State-owned China National Nuclear Corporation (CNNC), whose primary territory is mainly on the east coast near Shanghai and Zhejiang Province, has led the development of a line of reactor technology named CNP. In the past CNNC has also imported reactors from Canada (CANDU 6) at Qinshan III. It also operates two VVER-1000 reactors at Tianwan, and is developing two more at the same site.

The company's reactor development started in the 1970s when the Shanghai Nuclear Engineering Research and Design Institute (SNERDI), part of CNNC, began work to develop a small indigenous reactor based on a submarine reactor. The result was the 300 MW single-loop CNP-300 PWR, which was first built at Qinshan 1 (start-up in 1991). The most recent CNNC reactor design to enter operation is the CNP-600, a 650 MW two-loop PWR.

CNP-600 and ACP-600

Classified as a generation II reactor design, the CNP-600 reactor has a single containment, 40-year design life and operates on a 12-month fuel cycle. CNP-600 was also based on Daya Bay's M310 design, but with just two loops it was downsized to two-thirds the capacity. The CNP-600 has more severe accident protection than its predecessor.

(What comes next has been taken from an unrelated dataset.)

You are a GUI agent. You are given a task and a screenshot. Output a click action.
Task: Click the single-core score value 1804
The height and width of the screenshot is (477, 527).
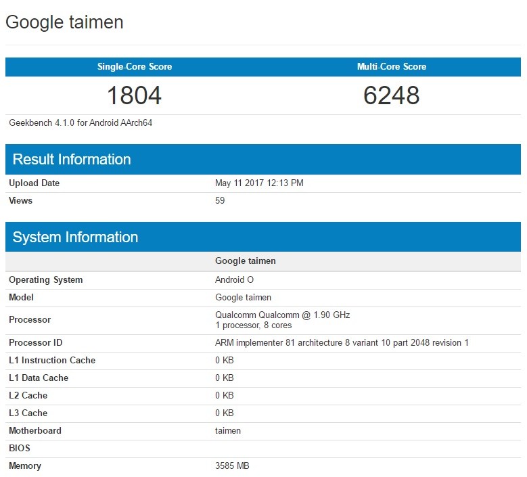click(134, 95)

The first CNP-600 reactor began operation at Qinshan II-1 in 2002, and the most recent startup was Qinshan II-4 in December 2011.

Changjiang 1 and 2 are the only two CNP-600s under construction. However, CNNC is developing an advanced version of the design, named the ACP-600, which will have double containment, active and passive safety systems, improved response capability in the case of a station blackout event, digital instrumentation and control, and a 60-year design life. The core of the ACP-600 reactor will also contains 121 fuel assemblies, but will be designed to operate on a longer 18-24 month fuel cycle.


CNNC's main CNP development is a three-loop 1000 MW version of the design designated CNP-1000. It began work on this in the 1990s with the help of vendors Westinghouse and Framatome (now AREVA).

The first CNP-1000 units were due to be built at Fangjiashan (the same site as Qinshan). However, the design was subsequently changed to a CPR-1000. CNNC's focus, meanwhile, switched to development of a more advanced generation III version of the CNP-1000, the ACP-1000. In 2013, China announced that it had independently developed this three-loop PWR, with Chinese authorities claiming full intellectual property rights over the design. China's current aim is to only build generation III and generation IV projects after 2015.

"Like its smaller cousin, the 1100 MW ACP-1000 reactor is an advanced PWR with double containment and an expected 60-year design life."

Like its smaller cousin, the 1100 MW ACP-1000 reactor is an advanced PWR with double containment and an expected 60-year design life. The reactor core comprises 177 fuel assemblies (12ft active length), and is designed to operate on an 18-month refuelling cycle for economic competitiveness. The ACP-1000 has active and passive safety systems for emergency core cooling, core residual heat removal and containment heat removal which are said to give it a maximum core damage frequency of 10^-6 per year.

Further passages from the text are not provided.